Turn every line of the records below into a JSON list of strings, one string per line, leaving out blank lines.

## Start SOURCE DATA

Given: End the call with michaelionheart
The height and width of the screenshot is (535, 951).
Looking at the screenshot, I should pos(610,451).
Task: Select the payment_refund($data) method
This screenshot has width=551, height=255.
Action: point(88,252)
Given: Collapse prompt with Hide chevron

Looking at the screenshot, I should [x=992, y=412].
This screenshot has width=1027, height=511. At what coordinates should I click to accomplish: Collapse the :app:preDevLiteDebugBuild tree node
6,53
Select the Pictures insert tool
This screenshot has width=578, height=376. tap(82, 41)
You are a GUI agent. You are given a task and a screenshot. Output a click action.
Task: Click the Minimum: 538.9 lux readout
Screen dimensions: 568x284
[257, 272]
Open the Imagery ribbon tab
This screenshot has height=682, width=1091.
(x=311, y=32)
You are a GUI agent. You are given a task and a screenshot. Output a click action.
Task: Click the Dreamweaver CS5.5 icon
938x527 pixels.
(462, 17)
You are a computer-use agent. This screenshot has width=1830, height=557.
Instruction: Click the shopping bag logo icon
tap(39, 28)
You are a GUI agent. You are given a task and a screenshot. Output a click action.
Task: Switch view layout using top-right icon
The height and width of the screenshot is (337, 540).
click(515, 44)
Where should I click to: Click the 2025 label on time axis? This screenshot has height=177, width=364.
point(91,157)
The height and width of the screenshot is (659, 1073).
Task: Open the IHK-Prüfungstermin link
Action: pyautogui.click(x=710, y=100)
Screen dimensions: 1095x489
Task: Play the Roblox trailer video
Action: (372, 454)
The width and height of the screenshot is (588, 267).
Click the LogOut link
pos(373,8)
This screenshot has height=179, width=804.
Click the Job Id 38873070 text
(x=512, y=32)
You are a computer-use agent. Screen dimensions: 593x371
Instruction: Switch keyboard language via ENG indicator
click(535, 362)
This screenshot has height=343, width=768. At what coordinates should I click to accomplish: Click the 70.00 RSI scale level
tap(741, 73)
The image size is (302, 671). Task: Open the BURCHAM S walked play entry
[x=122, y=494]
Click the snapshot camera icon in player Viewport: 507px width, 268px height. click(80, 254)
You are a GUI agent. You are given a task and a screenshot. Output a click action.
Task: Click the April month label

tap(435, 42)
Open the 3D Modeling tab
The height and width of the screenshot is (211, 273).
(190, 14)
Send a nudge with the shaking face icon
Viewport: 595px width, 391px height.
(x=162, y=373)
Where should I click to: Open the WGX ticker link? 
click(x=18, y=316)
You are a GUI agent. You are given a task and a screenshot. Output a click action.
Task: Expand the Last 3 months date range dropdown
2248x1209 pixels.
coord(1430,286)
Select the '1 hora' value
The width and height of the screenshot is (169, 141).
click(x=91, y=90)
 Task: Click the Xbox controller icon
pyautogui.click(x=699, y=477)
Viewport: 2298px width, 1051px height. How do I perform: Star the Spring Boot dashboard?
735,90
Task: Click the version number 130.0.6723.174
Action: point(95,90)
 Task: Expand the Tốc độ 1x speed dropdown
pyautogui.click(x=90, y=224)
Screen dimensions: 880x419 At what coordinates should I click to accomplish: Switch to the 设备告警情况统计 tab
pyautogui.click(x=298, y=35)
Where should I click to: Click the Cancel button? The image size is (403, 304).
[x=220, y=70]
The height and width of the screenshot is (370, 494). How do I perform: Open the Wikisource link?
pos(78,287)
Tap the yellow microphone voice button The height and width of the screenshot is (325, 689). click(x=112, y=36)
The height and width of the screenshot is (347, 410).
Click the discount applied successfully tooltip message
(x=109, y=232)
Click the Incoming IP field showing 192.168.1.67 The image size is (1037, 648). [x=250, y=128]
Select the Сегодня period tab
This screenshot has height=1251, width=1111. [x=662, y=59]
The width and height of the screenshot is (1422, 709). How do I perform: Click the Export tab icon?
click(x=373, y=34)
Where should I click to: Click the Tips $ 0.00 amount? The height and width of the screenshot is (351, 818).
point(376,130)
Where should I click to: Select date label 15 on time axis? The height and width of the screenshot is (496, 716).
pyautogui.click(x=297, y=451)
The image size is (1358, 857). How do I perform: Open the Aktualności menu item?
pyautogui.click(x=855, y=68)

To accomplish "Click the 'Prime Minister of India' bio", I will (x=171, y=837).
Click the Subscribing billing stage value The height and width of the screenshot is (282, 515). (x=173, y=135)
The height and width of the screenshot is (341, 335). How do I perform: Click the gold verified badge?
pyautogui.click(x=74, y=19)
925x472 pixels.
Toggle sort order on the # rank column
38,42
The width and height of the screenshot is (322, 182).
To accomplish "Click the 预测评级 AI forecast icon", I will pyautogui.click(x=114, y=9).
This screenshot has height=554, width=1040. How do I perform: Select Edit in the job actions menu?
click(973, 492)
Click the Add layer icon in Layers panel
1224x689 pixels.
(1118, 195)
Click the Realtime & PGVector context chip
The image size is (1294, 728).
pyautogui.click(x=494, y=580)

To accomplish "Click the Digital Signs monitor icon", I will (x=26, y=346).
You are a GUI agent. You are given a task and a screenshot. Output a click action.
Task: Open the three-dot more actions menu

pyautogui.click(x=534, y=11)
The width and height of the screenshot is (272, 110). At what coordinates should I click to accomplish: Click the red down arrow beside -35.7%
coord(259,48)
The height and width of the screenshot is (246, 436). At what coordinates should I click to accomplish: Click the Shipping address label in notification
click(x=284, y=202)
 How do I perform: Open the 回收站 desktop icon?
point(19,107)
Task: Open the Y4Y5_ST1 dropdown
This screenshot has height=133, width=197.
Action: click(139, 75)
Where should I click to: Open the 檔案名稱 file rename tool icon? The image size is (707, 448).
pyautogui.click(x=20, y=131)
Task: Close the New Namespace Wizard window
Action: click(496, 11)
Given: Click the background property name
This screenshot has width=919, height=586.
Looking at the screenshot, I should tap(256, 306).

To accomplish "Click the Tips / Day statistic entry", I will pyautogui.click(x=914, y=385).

## End SOURCE DATA

FINAL ANSWER
[
  "Given: End the call with michaelionheart",
  "The height and width of the screenshot is (535, 951).",
  "Looking at the screenshot, I should pos(610,451).",
  "Task: Select the payment_refund($data) method",
  "This screenshot has width=551, height=255.",
  "Action: point(88,252)",
  "Given: Collapse prompt with Hide chevron",
  "Looking at the screenshot, I should [x=992, y=412].",
  "This screenshot has width=1027, height=511. At what coordinates should I click to accomplish: Collapse the :app:preDevLiteDebugBuild tree node",
  "6,53",
  "Select the Pictures insert tool",
  "This screenshot has width=578, height=376. tap(82, 41)",
  "You are a GUI agent. You are given a task and a screenshot. Output a click action.",
  "Task: Click the Minimum: 538.9 lux readout",
  "Screen dimensions: 568x284",
  "[257, 272]",
  "Open the Imagery ribbon tab",
  "This screenshot has height=682, width=1091.",
  "(x=311, y=32)",
  "You are a GUI agent. You are given a task and a screenshot. Output a click action.",
  "Task: Click the Dreamweaver CS5.5 icon",
  "938x527 pixels.",
  "(462, 17)",
  "You are a computer-use agent. This screenshot has width=1830, height=557.",
  "Instruction: Click the shopping bag logo icon",
  "tap(39, 28)",
  "You are a GUI agent. You are given a task and a screenshot. Output a click action.",
  "Task: Switch view layout using top-right icon",
  "The height and width of the screenshot is (337, 540).",
  "click(515, 44)",
  "Where should I click to: Click the 2025 label on time axis? This screenshot has height=177, width=364.",
  "point(91,157)",
  "The height and width of the screenshot is (659, 1073).",
  "Task: Open the IHK-Prüfungstermin link",
  "Action: pyautogui.click(x=710, y=100)",
  "Screen dimensions: 1095x489",
  "Task: Play the Roblox trailer video",
  "Action: (372, 454)",
  "The width and height of the screenshot is (588, 267).",
  "Click the LogOut link",
  "pos(373,8)",
  "This screenshot has height=179, width=804.",
  "Click the Job Id 38873070 text",
  "(x=512, y=32)",
  "You are a computer-use agent. Screen dimensions: 593x371",
  "Instruction: Switch keyboard language via ENG indicator",
  "click(535, 362)",
  "This screenshot has height=343, width=768. At what coordinates should I click to accomplish: Click the 70.00 RSI scale level",
  "tap(741, 73)",
  "The image size is (302, 671). Task: Open the BURCHAM S walked play entry",
  "[x=122, y=494]",
  "Click the snapshot camera icon in player Viewport: 507px width, 268px height. click(80, 254)",
  "You are a GUI agent. You are given a task and a screenshot. Output a click action.",
  "Task: Click the April month label",
  "tap(435, 42)",
  "Open the 3D Modeling tab",
  "The height and width of the screenshot is (211, 273).",
  "(190, 14)",
  "Send a nudge with the shaking face icon",
  "Viewport: 595px width, 391px height.",
  "(x=162, y=373)",
  "Where should I click to: Open the WGX ticker link? ",
  "click(x=18, y=316)",
  "You are a GUI agent. You are given a task and a screenshot. Output a click action.",
  "Task: Expand the Last 3 months date range dropdown",
  "2248x1209 pixels.",
  "coord(1430,286)",
  "Select the '1 hora' value",
  "The width and height of the screenshot is (169, 141).",
  "click(x=91, y=90)",
  " Task: Click the Xbox controller icon",
  "pyautogui.click(x=699, y=477)",
  "Viewport: 2298px width, 1051px height. How do I perform: Star the Spring Boot dashboard?",
  "735,90",
  "Task: Click the version number 130.0.6723.174",
  "Action: point(95,90)",
  " Task: Expand the Tốc độ 1x speed dropdown",
  "pyautogui.click(x=90, y=224)",
  "Screen dimensions: 880x419 At what coordinates should I click to accomplish: Switch to the 设备告警情况统计 tab",
  "pyautogui.click(x=298, y=35)",
  "Where should I click to: Click the Cancel button? The image size is (403, 304).",
  "[x=220, y=70]",
  "The height and width of the screenshot is (370, 494). How do I perform: Open the Wikisource link?",
  "pos(78,287)",
  "Tap the yellow microphone voice button The height and width of the screenshot is (325, 689). click(x=112, y=36)",
  "The height and width of the screenshot is (347, 410).",
  "Click the discount applied successfully tooltip message",
  "(x=109, y=232)",
  "Click the Incoming IP field showing 192.168.1.67 The image size is (1037, 648). [x=250, y=128]",
  "Select the Сегодня period tab",
  "This screenshot has height=1251, width=1111. [x=662, y=59]",
  "The width and height of the screenshot is (1422, 709). How do I perform: Click the Export tab icon?",
  "click(x=373, y=34)",
  "Where should I click to: Click the Tips $ 0.00 amount? The height and width of the screenshot is (351, 818).",
  "point(376,130)",
  "Where should I click to: Select date label 15 on time axis? The height and width of the screenshot is (496, 716).",
  "pyautogui.click(x=297, y=451)",
  "The image size is (1358, 857). How do I perform: Open the Aktualności menu item?",
  "pyautogui.click(x=855, y=68)",
  "To accomplish \"Click the 'Prime Minister of India' bio\", I will (x=171, y=837).",
  "Click the Subscribing billing stage value The height and width of the screenshot is (282, 515). (x=173, y=135)",
  "The height and width of the screenshot is (341, 335). How do I perform: Click the gold verified badge?",
  "pyautogui.click(x=74, y=19)",
  "925x472 pixels.",
  "Toggle sort order on the # rank column",
  "38,42",
  "The width and height of the screenshot is (322, 182).",
  "To accomplish \"Click the 预测评级 AI forecast icon\", I will pyautogui.click(x=114, y=9).",
  "This screenshot has height=554, width=1040. How do I perform: Select Edit in the job actions menu?",
  "click(973, 492)",
  "Click the Add layer icon in Layers panel",
  "1224x689 pixels.",
  "(1118, 195)",
  "Click the Realtime & PGVector context chip",
  "The image size is (1294, 728).",
  "pyautogui.click(x=494, y=580)",
  "To accomplish \"Click the Digital Signs monitor icon\", I will (x=26, y=346).",
  "You are a GUI agent. You are given a task and a screenshot. Output a click action.",
  "Task: Open the three-dot more actions menu",
  "pyautogui.click(x=534, y=11)",
  "The width and height of the screenshot is (272, 110). At what coordinates should I click to accomplish: Click the red down arrow beside -35.7%",
  "coord(259,48)",
  "The height and width of the screenshot is (246, 436). At what coordinates should I click to accomplish: Click the Shipping address label in notification",
  "click(x=284, y=202)",
  " How do I perform: Open the 回收站 desktop icon?",
  "point(19,107)",
  "Task: Open the Y4Y5_ST1 dropdown",
  "This screenshot has height=133, width=197.",
  "Action: click(139, 75)",
  "Where should I click to: Open the 檔案名稱 file rename tool icon? The image size is (707, 448).",
  "pyautogui.click(x=20, y=131)",
  "Task: Close the New Namespace Wizard window",
  "Action: click(496, 11)",
  "Given: Click the background property name",
  "This screenshot has width=919, height=586.",
  "Looking at the screenshot, I should tap(256, 306).",
  "To accomplish \"Click the Tips / Day statistic entry\", I will pyautogui.click(x=914, y=385)."
]